Writing or maintaining an SELinux policy can be a daunting task if you've never done it before. In this hands-on workshop, you will learn how to create a basic SELinux policy. You will also learn to debug SELinux issues while designing or maintaining a SELinux policy. Contributing to SELinux is a great way to become more familiar with how it works and make open source computing more secure.

A rough outline of topics will include:

  • Basic examples and compiling
  • Using the M4 Macro Language (Reference Policy language)
  • Debugging SELinux policy issues
  • Contributing policies and fixes upstream with SELinux
  • Packaging your policy
  • Decompiling policies
  • Where to get help

I wrote and maintain the SELinux policy for an open source project, Pulp, and want to share the experience I had writing it. With some guidance it can be fun. I'm assuming users have Fedora or RHEL, but we can probably figure it out on other distributions too.
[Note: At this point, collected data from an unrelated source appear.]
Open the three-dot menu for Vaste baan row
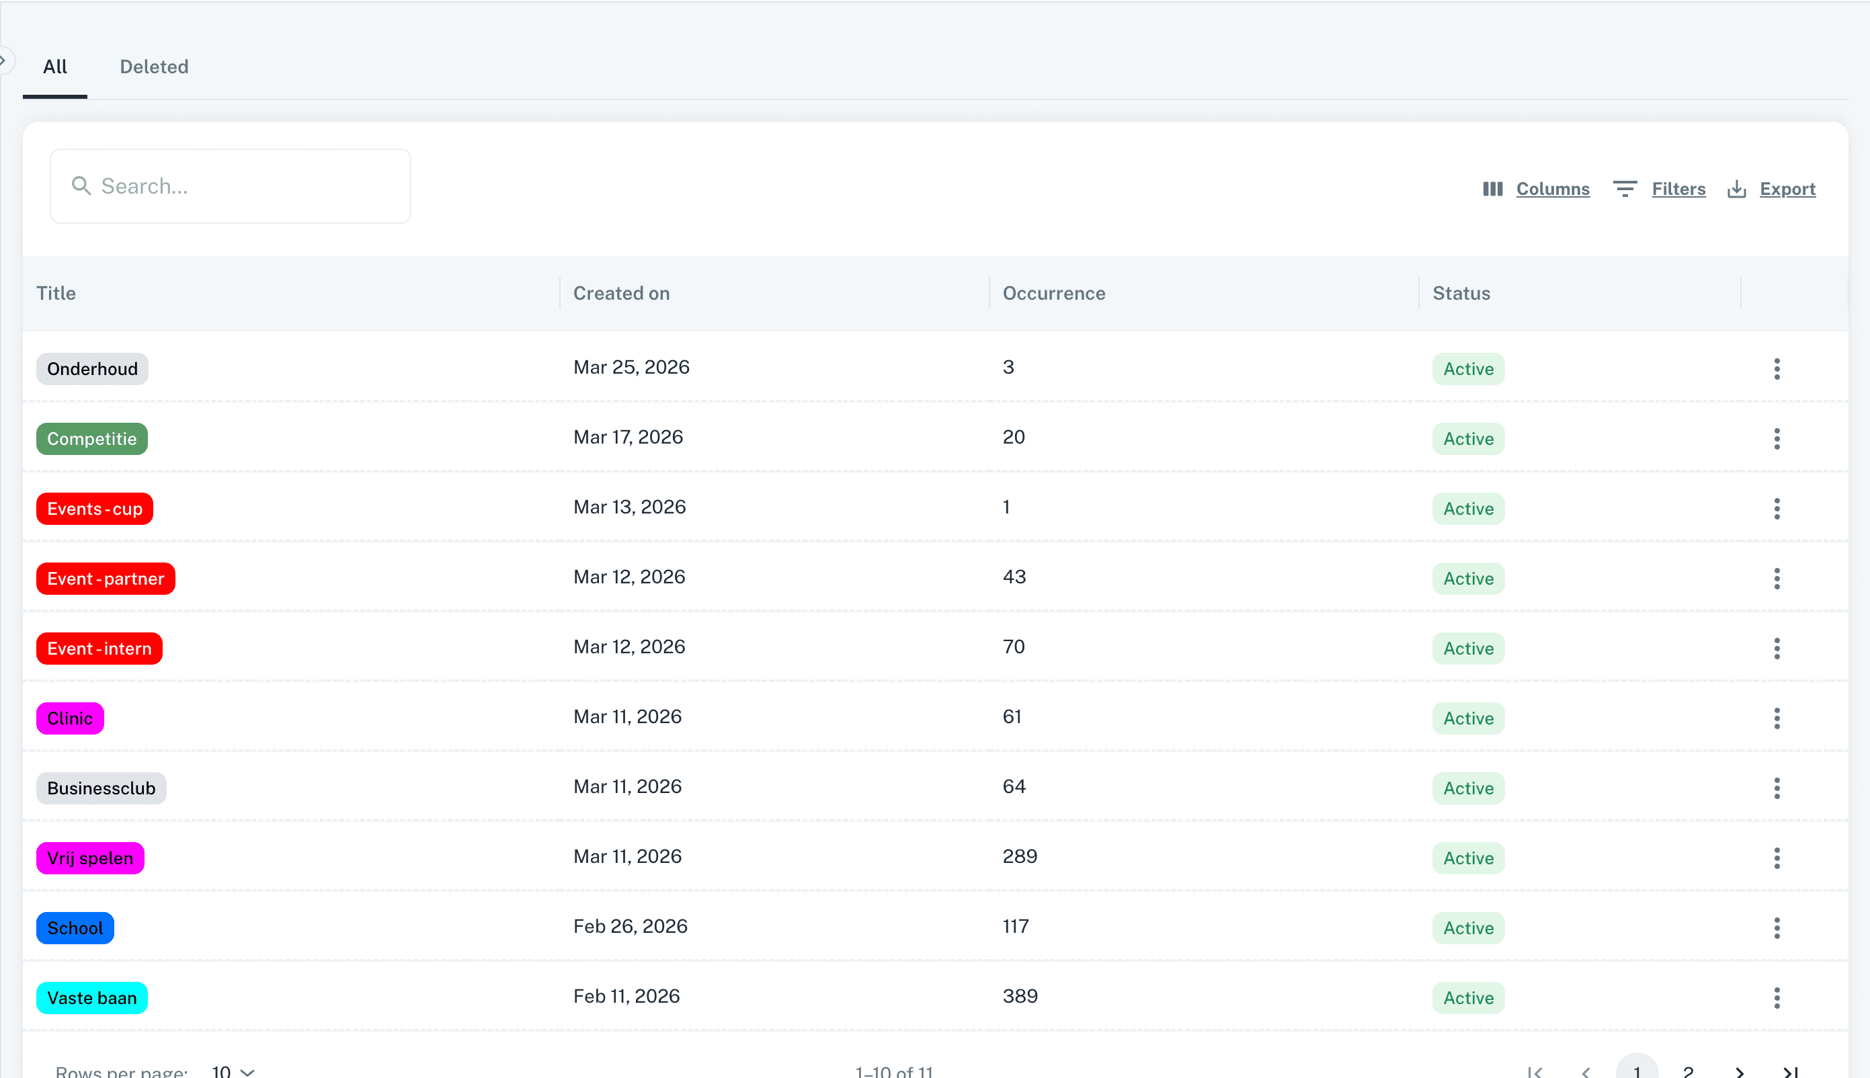This screenshot has height=1078, width=1870. [1776, 997]
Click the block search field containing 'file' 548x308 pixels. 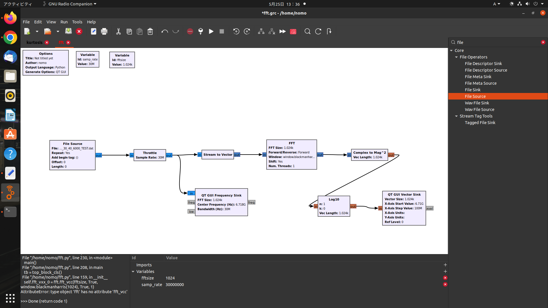point(497,42)
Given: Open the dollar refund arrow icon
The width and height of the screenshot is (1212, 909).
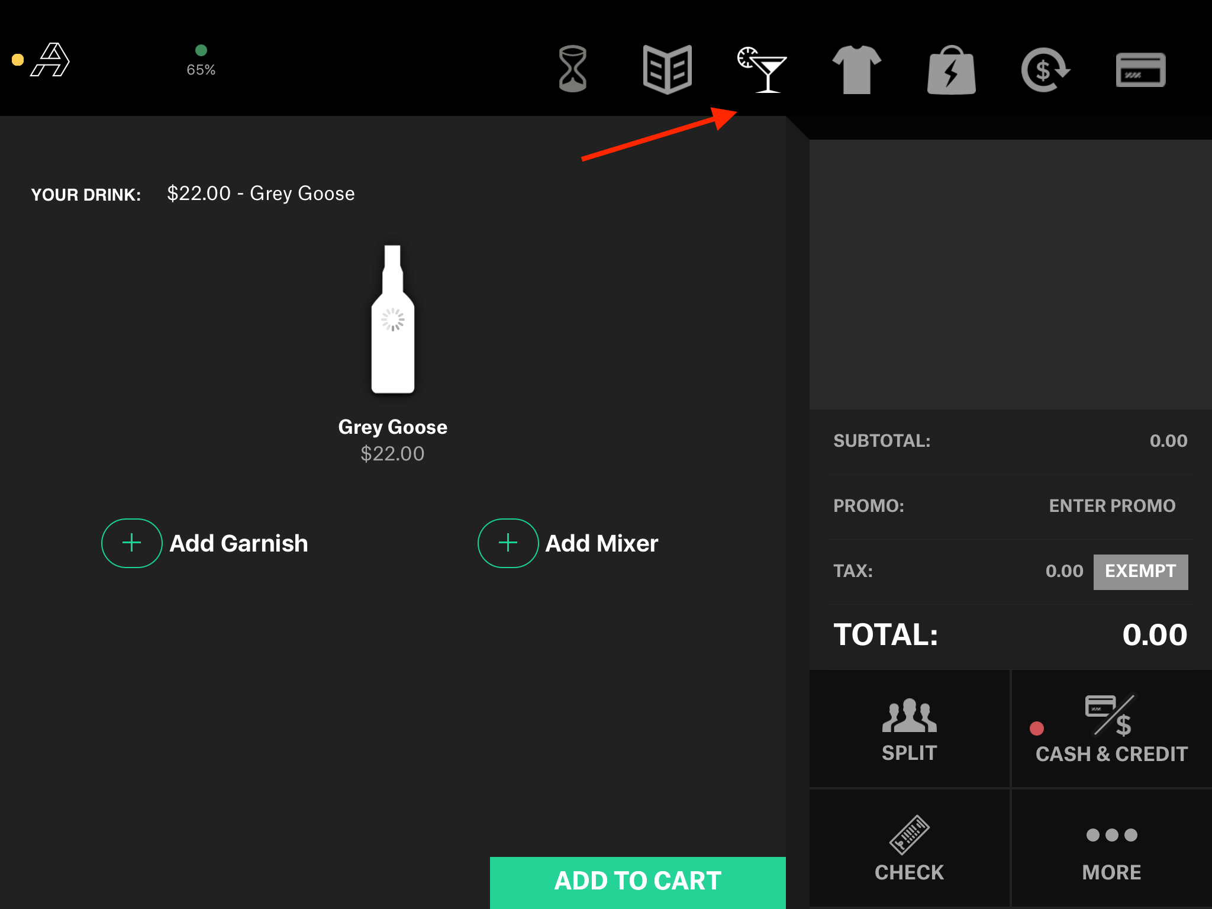Looking at the screenshot, I should pos(1045,70).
Attendees are encouraged to come with a computer and a desire to contribute to an open source SELinux policy. If you bring software that does does not run within a SELinux context already you could write a basic policy for it. You can also learn more about an existing policy that you did not write. We can fix SELinux bugs and improve existing open source policies.

Bio Brian Bouterse is a Principle Software Engineer at Red Hat and has been working with SELinux for roughly 3 years. He is a developer on Pulp and has written an SELinux policy for Pulp and fixed many SELinux issues along the way. He lives in Raleigh with his wife Katie and his cat Schmowee.